By now, many know the King’s story, but for those who don’t, here’s the quick rundown: The brothers were raised religiously by a traveling preacher and his wife in the Deep South, and were not introduced to rock and roll until they were young men, following the separation of their parents.

The Nashville-based band found their way onto the charts in 2003 with their first full-length album, the riotous Youth and Young Manhood, recorded when bassist and baby brother Jared was still only 17. The album was received with critical acclaim and led to gigs opening for the Strokes and U2. That was followed by 2005’s Aha Shake Heartbreak, and now all grown up, just last month, the band released their third album on RCA, aptly titled Because of the Times.

They are now in the middle of a seemingly never-ending tour, which drummer Nathan Followill was able to take some time away from to talk to The Marquee from England, where the weather gods seemed to be smiling on the band and the country known mostly for The Beatles and cloudy skies.

“The weather here is amazing. We haven’t had one cloudy day in, like, a week-and-a-half. Just blue skies and sunshine. It’s like the Lord opens up the heavens and shines down on us while we’re over here. Is this interview for the Weather Channel?” he asked, laughingly.

In addition to the weather, Followill said that touring Europe is different than the States. “We love touring in the U.K. just because the fans are so crazy.
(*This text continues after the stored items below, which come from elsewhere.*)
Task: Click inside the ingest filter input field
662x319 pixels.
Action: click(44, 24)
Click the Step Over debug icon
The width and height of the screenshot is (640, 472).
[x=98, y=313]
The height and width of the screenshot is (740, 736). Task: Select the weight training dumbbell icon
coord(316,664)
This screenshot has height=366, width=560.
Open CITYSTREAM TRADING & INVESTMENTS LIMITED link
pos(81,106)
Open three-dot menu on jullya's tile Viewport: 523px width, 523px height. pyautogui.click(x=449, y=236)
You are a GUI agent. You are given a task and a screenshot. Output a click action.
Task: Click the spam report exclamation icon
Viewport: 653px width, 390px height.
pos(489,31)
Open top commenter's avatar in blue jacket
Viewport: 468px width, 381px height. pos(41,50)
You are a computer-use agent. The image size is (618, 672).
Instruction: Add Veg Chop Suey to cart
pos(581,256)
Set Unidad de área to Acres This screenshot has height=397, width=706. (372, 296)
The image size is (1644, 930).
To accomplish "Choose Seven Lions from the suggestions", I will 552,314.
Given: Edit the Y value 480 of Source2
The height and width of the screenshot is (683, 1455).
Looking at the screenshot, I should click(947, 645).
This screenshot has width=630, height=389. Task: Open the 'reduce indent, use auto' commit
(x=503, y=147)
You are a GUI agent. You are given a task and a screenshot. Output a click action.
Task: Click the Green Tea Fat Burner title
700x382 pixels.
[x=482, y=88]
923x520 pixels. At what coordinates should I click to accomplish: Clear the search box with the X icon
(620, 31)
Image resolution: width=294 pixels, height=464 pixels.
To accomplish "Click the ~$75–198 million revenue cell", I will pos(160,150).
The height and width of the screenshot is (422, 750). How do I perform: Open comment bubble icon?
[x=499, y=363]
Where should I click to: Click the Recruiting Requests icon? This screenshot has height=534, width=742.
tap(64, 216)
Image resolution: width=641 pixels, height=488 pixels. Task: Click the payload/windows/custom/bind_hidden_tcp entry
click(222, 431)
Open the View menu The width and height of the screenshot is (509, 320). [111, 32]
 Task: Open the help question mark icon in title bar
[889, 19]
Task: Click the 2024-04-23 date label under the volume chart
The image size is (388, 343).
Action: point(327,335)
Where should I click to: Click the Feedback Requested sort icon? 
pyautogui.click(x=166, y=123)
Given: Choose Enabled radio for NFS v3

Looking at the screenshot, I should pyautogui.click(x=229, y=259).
I love playing in Spain and Italy just because the scenery and the weather makes it super-duper nice, but I think we like touring in America a lot just because of the comfort level. You know, being able to eat whatever you want 24 hours a day as opposed to finding one gas station that’s open and the only sandwiches they have are prawn and mayonnaise, which isn’t too tasty after about 14 beers,” he said.

While their early efforts were a kind of decidedly raunchy countrified rock, with mostly fast-paced songs that contain a kind of raw, frenetic energy in the vocals and playing, the new album is slowed down by comparison and more polished. Caleb’s vocals, usually known for being slightly slurry and half-shrieked, come through clean and almost sweet like a lullaby on some tracks, while the whole production has been cleaned up and the music has become more refined.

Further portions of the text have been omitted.